*STATED TASK*
Starting at the line containing "Switch to the Changelog tab" and ending with the last line of the records, rewrite every line in full, but shift each coordinate in the answers by adding 15 to it. Leave out all lines before that point.

==== DATA TO USE ====

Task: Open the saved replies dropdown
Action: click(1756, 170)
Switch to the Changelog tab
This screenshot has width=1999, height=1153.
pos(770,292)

====

*THE SOLUTION*
Switch to the Changelog tab
This screenshot has width=1999, height=1153.
pos(785,307)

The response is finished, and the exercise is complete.